**PROBLEM REQUIREMENTS**
Pull out every line of the material that contains the string "computer". Matching is case-sensitive.

**RECORDS PROVIDED**
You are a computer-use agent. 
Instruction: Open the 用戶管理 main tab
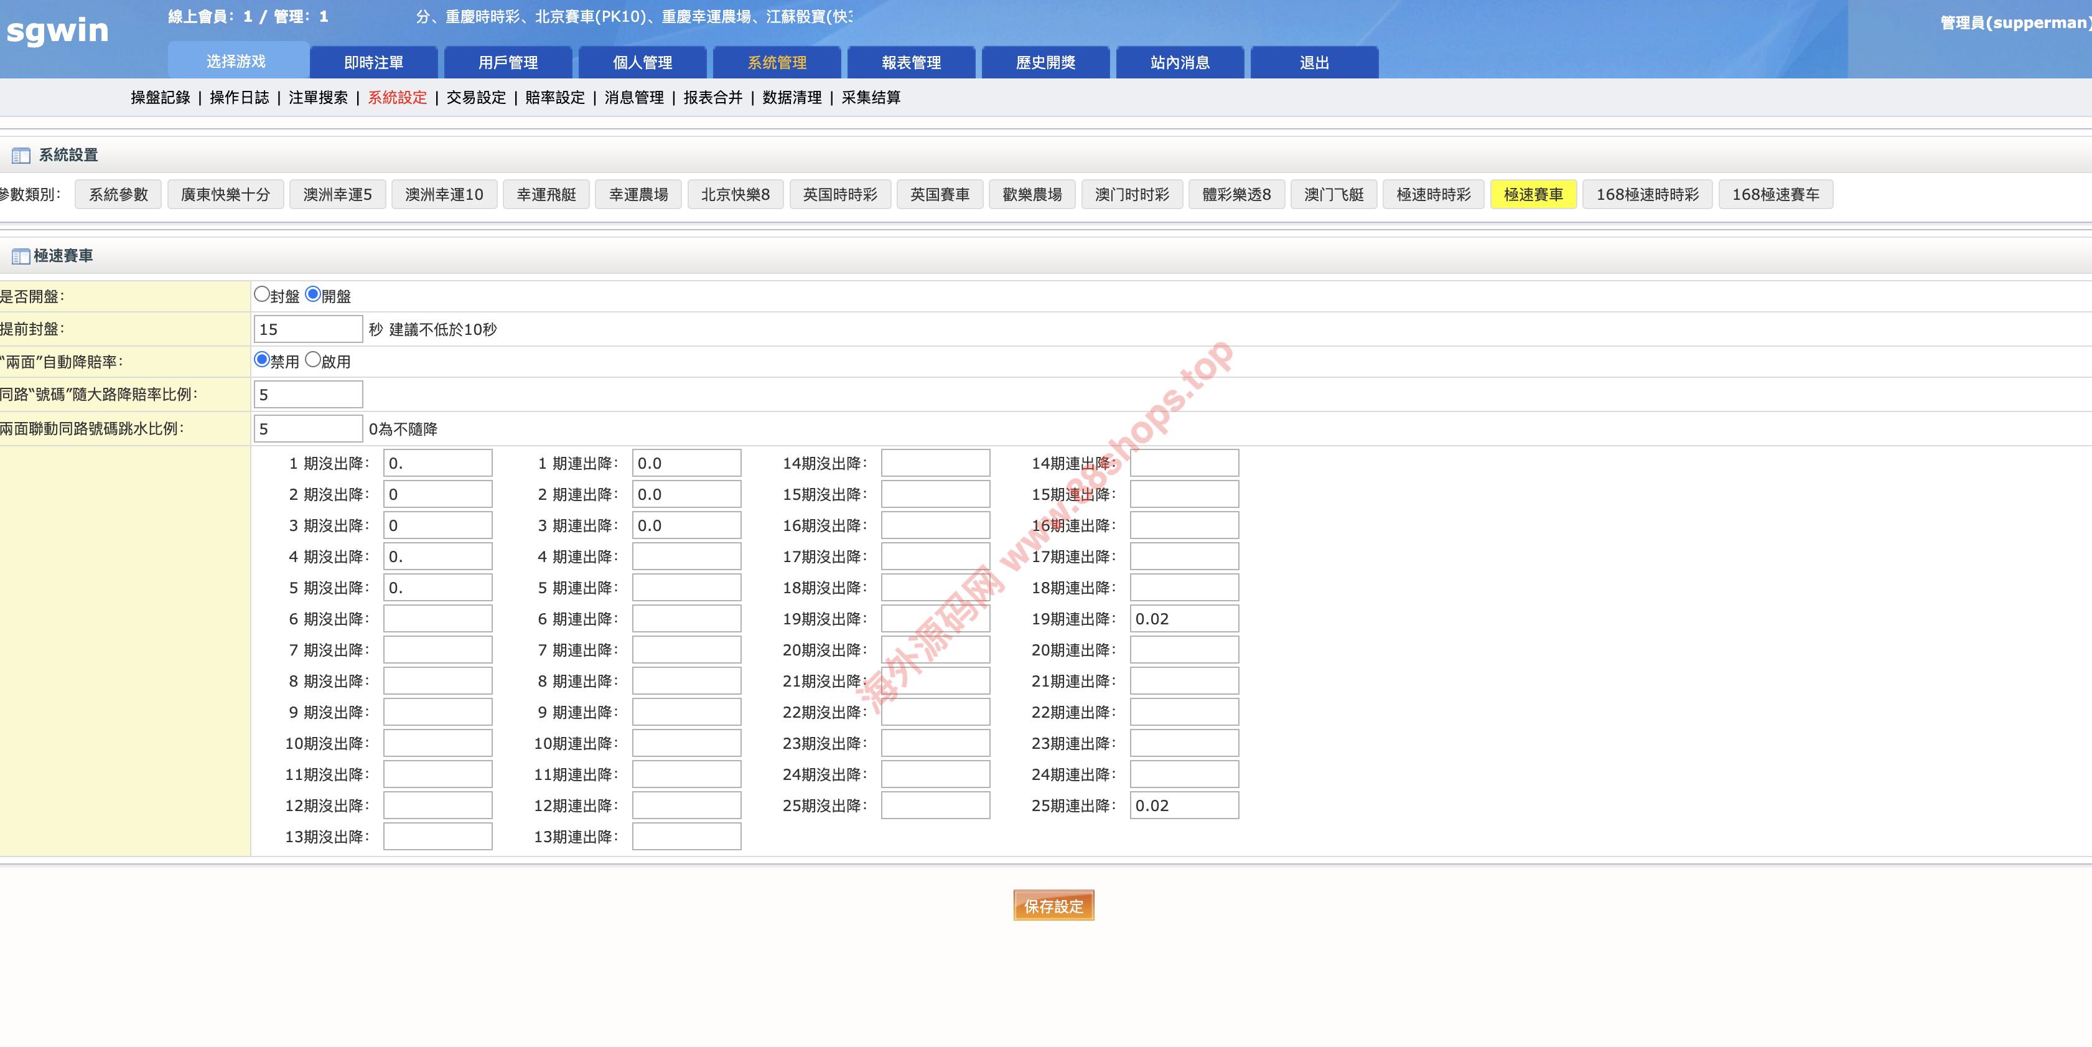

---

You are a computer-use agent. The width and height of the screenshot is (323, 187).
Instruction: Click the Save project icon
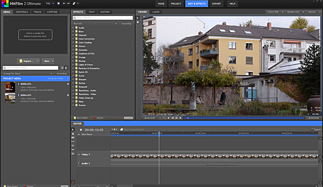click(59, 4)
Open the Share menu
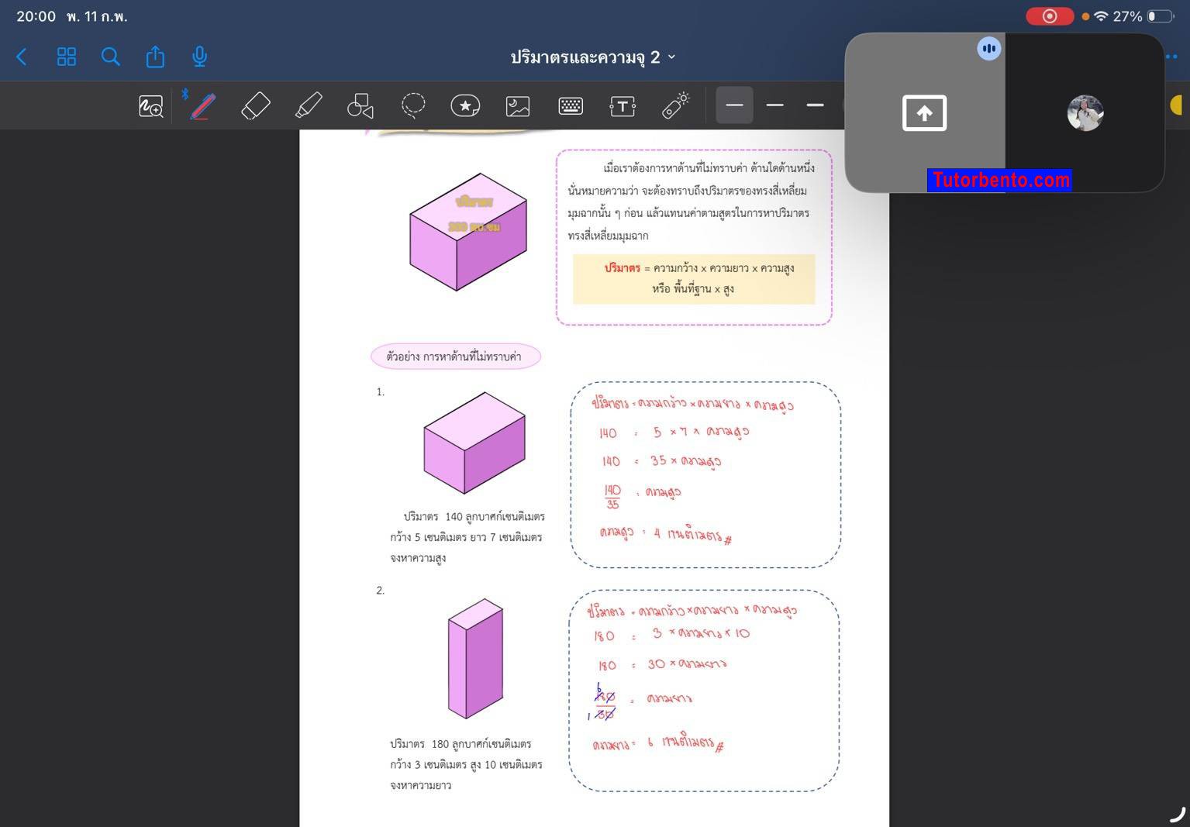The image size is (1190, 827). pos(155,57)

**RESPONSE TO THIS EXERCISE**
You are a computer-use agent. 
You are a computer-use agent. The width and height of the screenshot is (323, 187).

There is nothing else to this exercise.